Bataille, Albert, Pierre, journaliste français, né à Blois (Loir-et-Cher) le 10 mars 1856*, décédé à Paris le 5 mars 1899.
Entré au Figaro à vingt ans, en 1876, il occupa les fonctions de secrétaire de de Rodays, alors chargé de la chronique judiciaire. À la mort de Villemessant, quand de Rodays devint directeur administratif du journal, Bataille hérita de la chronique judiciaire. Il entreprit alors des études de droit, obtint sa licence et se fit inscrire au barreau. Fondateur du Bureau des associations de presse, première association internationale des journalistes, président de l’Association de la presse judiciaire, il travailla à la création d’une école de journalisme, projet que sa mort prématurée l’empêcha de mener à terme.
Depuis 1880, il commença la publication d’une série, au rythme d’un volume par an, intitulée Causes criminelles et mondaines. Le volume, double, pour les années 1897-1898 – et qui sera son dernier –, est entièrement consacrée à l’Affaire dont il offre une rétrospective très bien faite de l’arrestation du capitaine à la révision du procès de 1894. Notons à propos de ces volumes que, s’ils étaient une reprise de ses articles du Figaro, ils étaient réécrits, indiquant souvent l’évolution de ses sentiments. Voici, pour un unique exemple, comment à l’origine il avait décrit Dreyfus dans son compte rendu du procès de 1894 : « C’est un homme au visage osseux, aux pommettes saillantes, au front dégarni, aux oreilles détachées, maigre, nerveux, plutôt grand, mais légèrement voûté et portant lorgnon sur un nez recourbé qui, à lui seul, est un acte de naissance. Moustache militaire, naturellement, mais que l’allure est peu franche et que le regard est fuyant » (« Le procès Dreyfus », Le Figaro, 20 décembre 1894). Ce passage, dans son volume, deviendra : « La figure osseuse, le nez juif, la lèvre estompée d’une petite moustache brune, les cheveux ras, déjà quelque peu grisonnants, la taille assez svelte bien que légèrement courbée, le regard assez dur derrière un lorgnon inamovible, le capitaine Dreyfus n’est certainement pas un sympathique » (p. 19).
S’il fut dreyfusard – dès la parade d’exécution, ainsi que le rapporte Reinach (Reinach, i, p. 286, note 2) –, il demeura toujours neutre et n’exprima guère, dans ses comptes rendus du procès de 1894, du procès Esterhazy et des procès Zola qu’il couvrit pour Le Figaro, son opinion. Il semble qu’il eût souhaité le faire mais que son directeur, Périvier, l’en empêcha (Ajalbert, Sous le sabre, p. 168).

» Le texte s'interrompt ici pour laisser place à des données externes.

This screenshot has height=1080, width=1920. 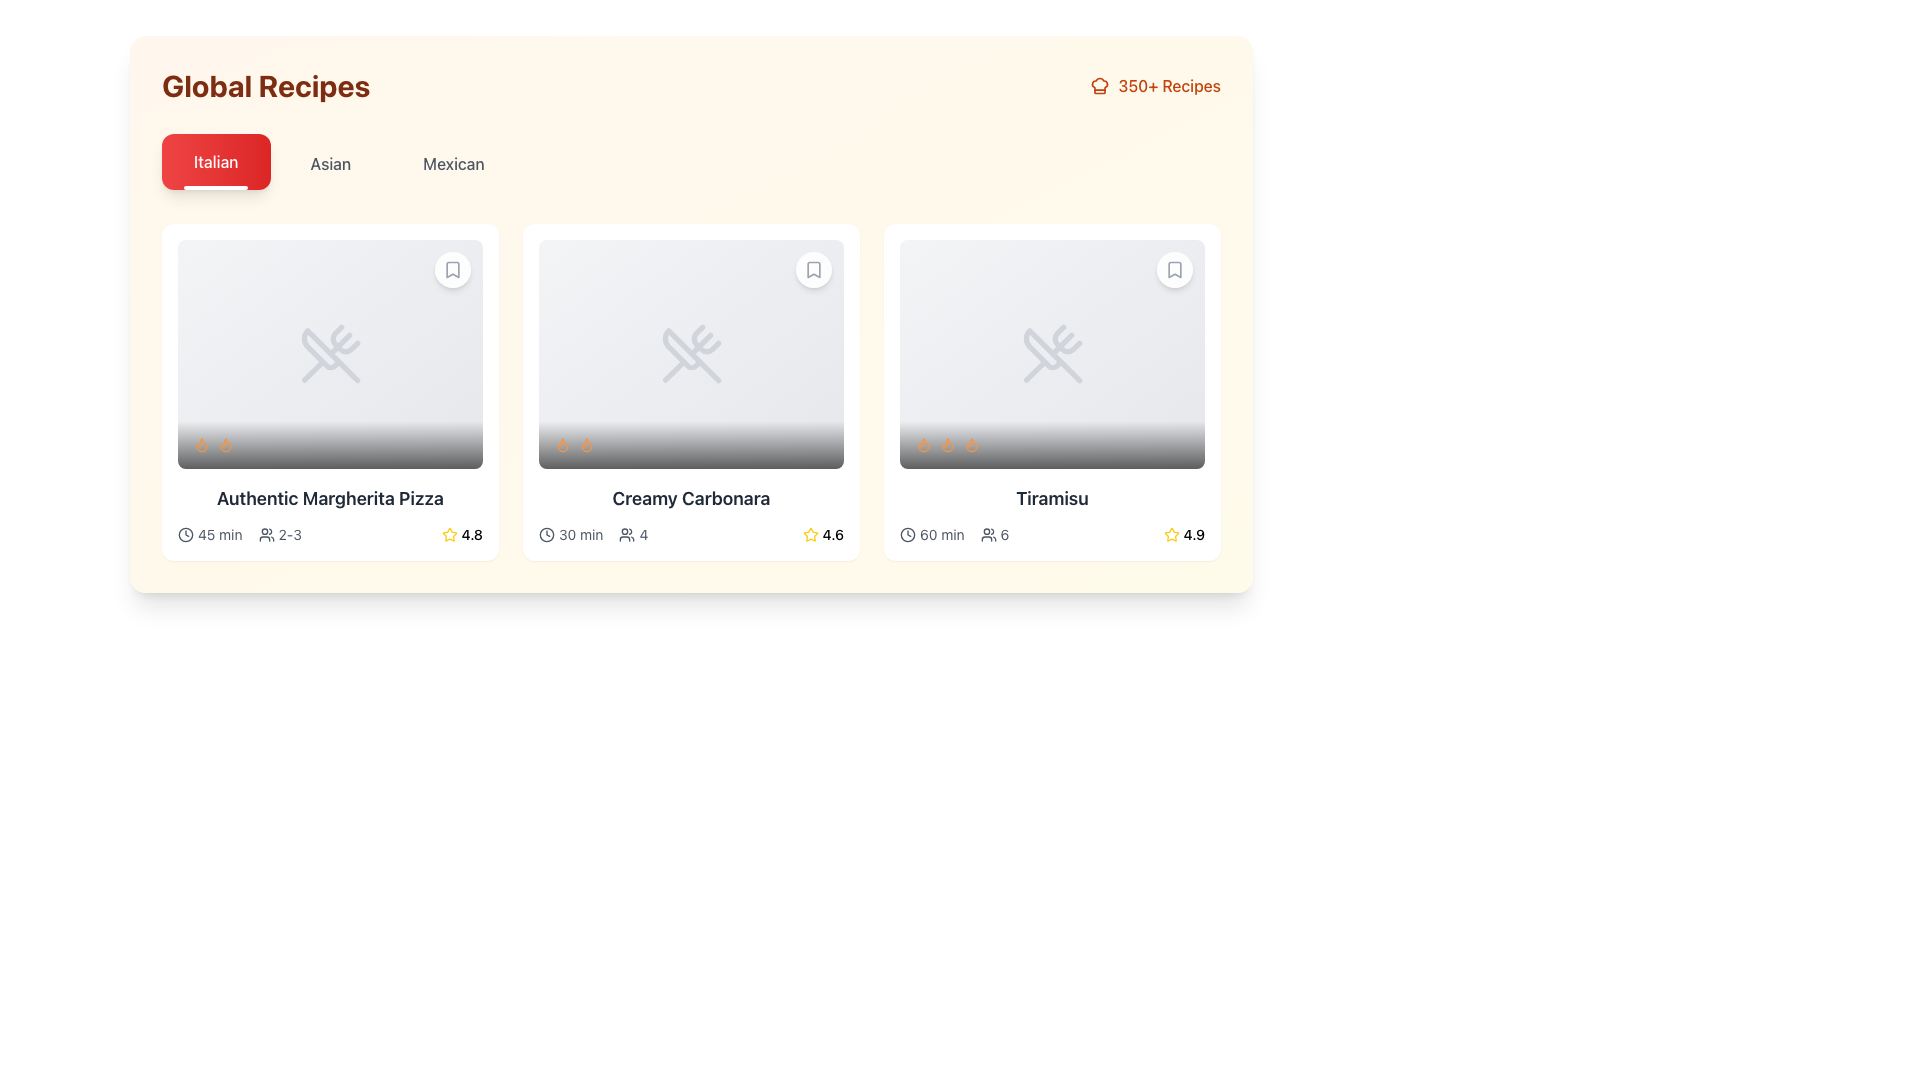 What do you see at coordinates (585, 443) in the screenshot?
I see `the orange flame icon located in the bottom-left corner of the second recipe card from the left` at bounding box center [585, 443].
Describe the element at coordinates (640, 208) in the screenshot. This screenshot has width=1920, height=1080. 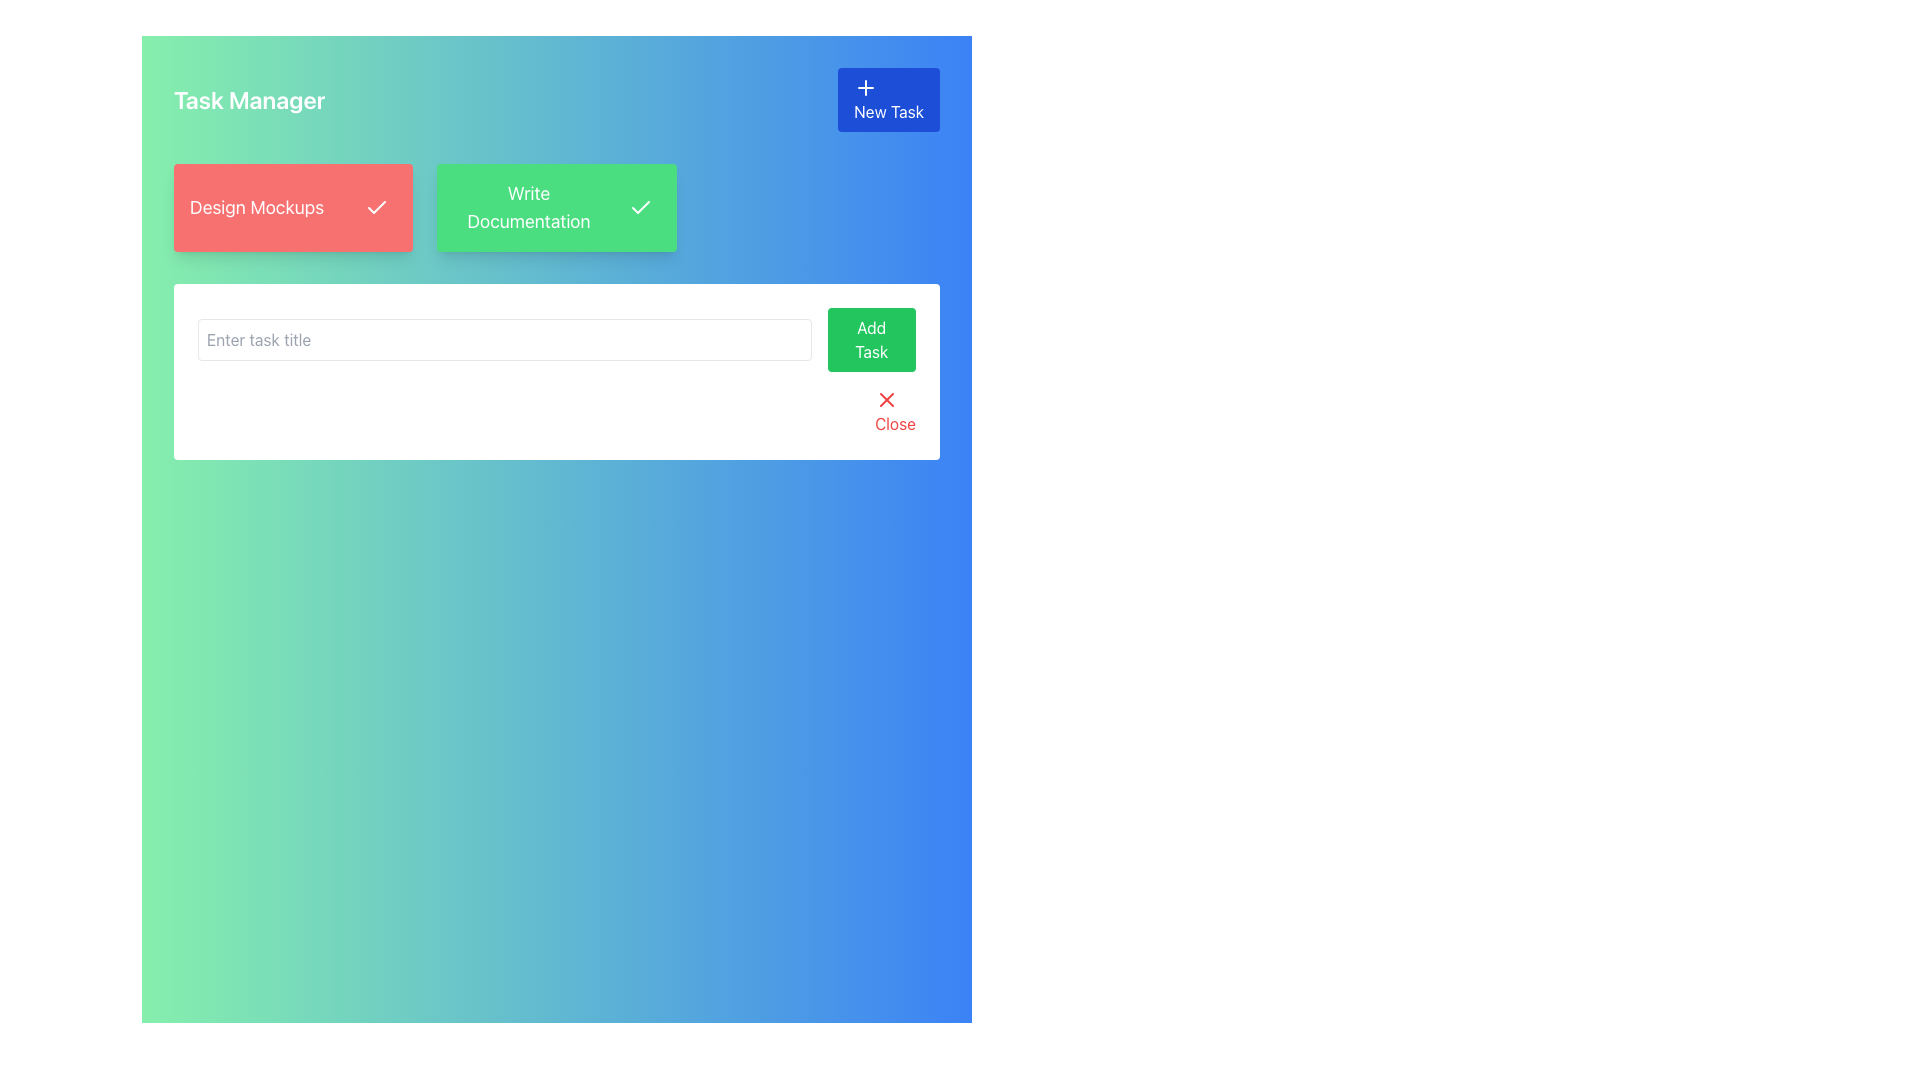
I see `the completion icon for the 'Write Documentation' task, which indicates that the task has been marked as completed, located in the header section of the task management interface` at that location.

Est-ce lui qui signa la protestation en faveur de Picquart (6e liste) ?
Malade, il mourra le 5 mars 1899. Comme il l’avait dit à Cornély « dans sa dernière nuit » : « Ce serait bien vexant de mourir sans avoir vu la fin de “l’Affaire” » (« Le Bon côté des choses », Le Figaro, 15 mars 1899. Repris dans Notes sur l’affaire Dreyfus, p. 258).
Sources et bibliographie : son volume Causes criminelles et mondaines de 1897-98. L’Affaire Dreyfus. Premier volume a été publié chez Dentu en 1898. On trouvera, aux Archives de la Préfecture de Police, sous la cote Ba 950, un bien maigre dossier s’intéressant principalement à son mariage. On peut consulter son dossier de la Légion d’honneur sous la cote : LH/134/45.